Anti-Vaccine adjacent
I've spent a lot of time countering anti-vaccine groups over the past 20 years, mainly around the MMR hoax. The New York Times piece fed directly into scare-mongering tweets from blue-check twitter users with tens of thousands of followers. What is interesting about these people, is that they don't consider themselves anti-vaccine as they spread misinformation and seemingly wilfully misinterpret or remove the context of technical documents to fit their agenda. They are using vaccine policy as a political weapon. I am not sure this makes them much better than anti-vaccinators, who tend to focus on quack science, long standing tropes, and a broader anti-establishment view rather than specific political lens. While there were rogue MPs who were anti-MMR during the 2000s and 2010s, the anti-MMR movement wasn’t as politically orientated as this one. And it is a complicated picture, while it is political in nature, it seems spread across the left and right in slightly different forms. At least on twitter, this looks in part to be a side effect of the way the platform incentivises types of outrage.
If you are feigning concern about public confidence in vaccines while continuing to spout politically motivated vaccine disinformation, it may not make you an anti-vaxxer, but you are adjacent.
How much of this will bleed into public consciousness out of the echo chamber of social media we can’t be sure, but let’s be clear, it was a mainstream publication that started this particular vaccine discourse.
Trust
Trust is essential to vaccines programmes.
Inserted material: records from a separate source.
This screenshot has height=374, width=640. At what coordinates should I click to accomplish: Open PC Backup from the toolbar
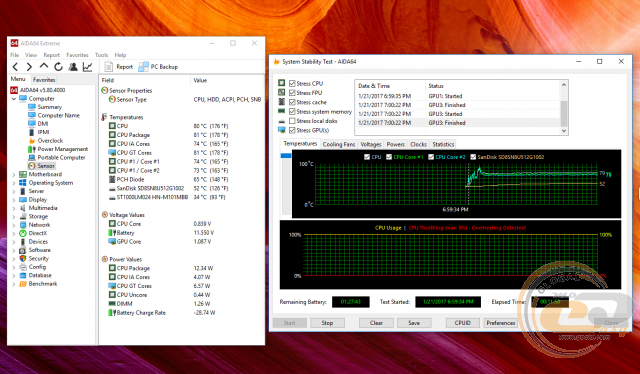(x=158, y=67)
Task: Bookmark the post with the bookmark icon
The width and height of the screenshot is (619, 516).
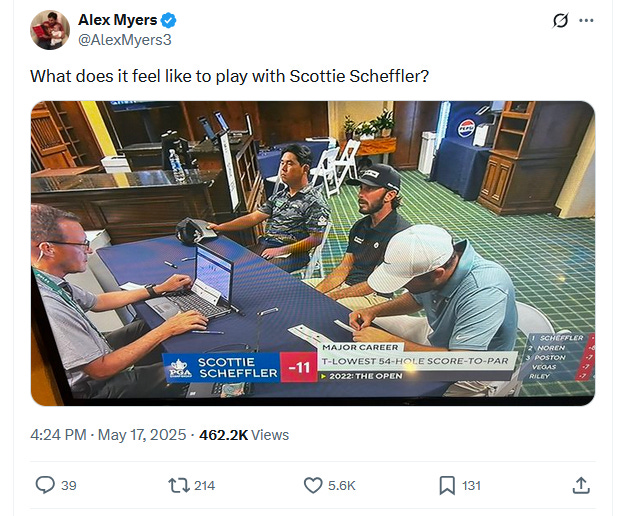Action: [447, 485]
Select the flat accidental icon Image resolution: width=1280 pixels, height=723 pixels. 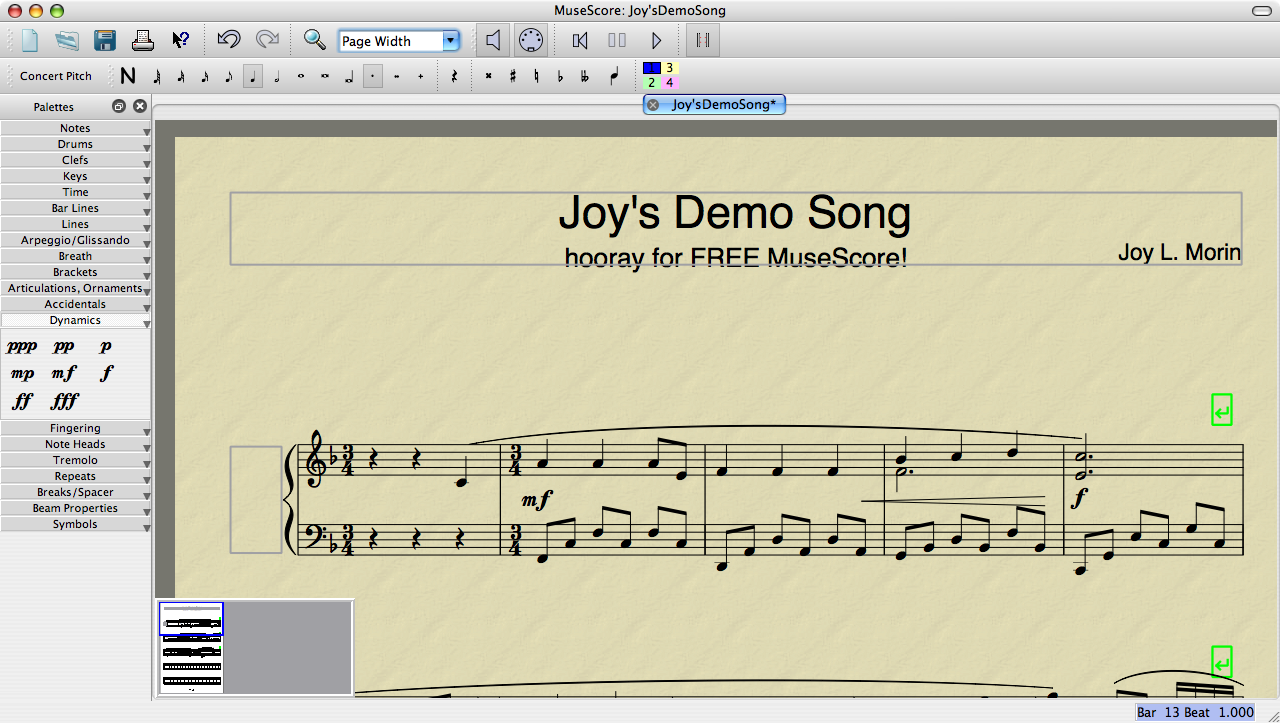coord(560,76)
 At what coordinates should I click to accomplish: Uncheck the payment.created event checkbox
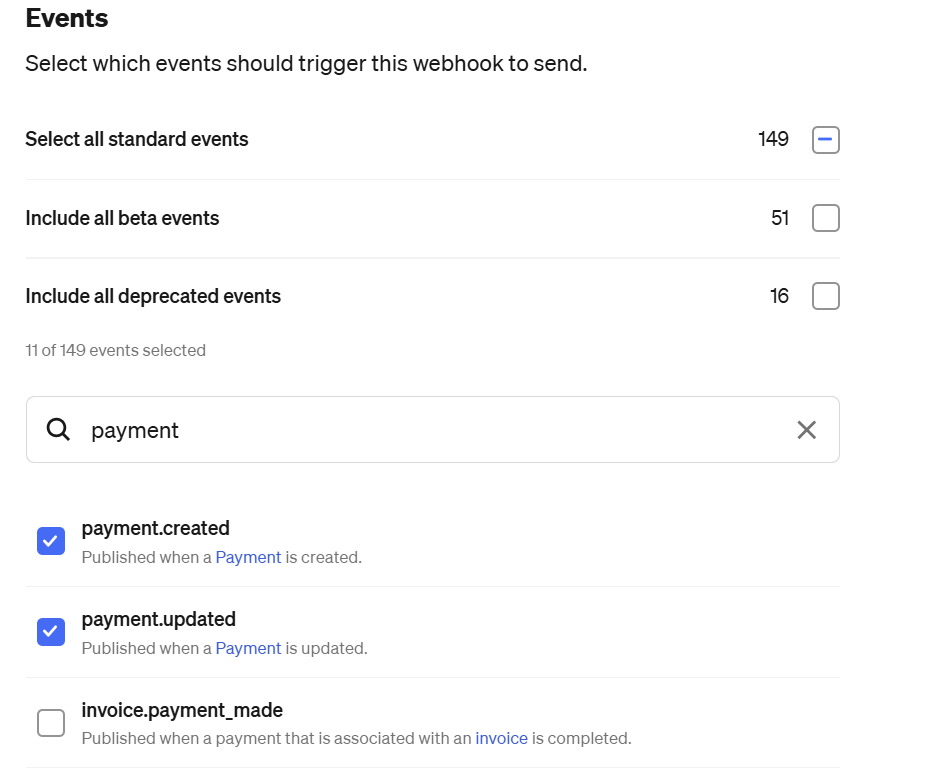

You should have a high bar for making claims in this area.
That applies to newspapers and twitter celebs.
It's also not enough to say that government has to be careful about messaging, although they should be. If you write good faith advice in a technical document for health professionals, it is had to control for the media wilfully misinterpreting it for clicks.
And as we have found since 2016 with Trump, we can find today with the New York Times.
There's always a tweet.
Stay safe.
Anthony
Don’t forget to report your suspected adverse effects from medicines. In the UK, this is the Yellow Card Scheme
Thank you. A very sensible and timely corrective.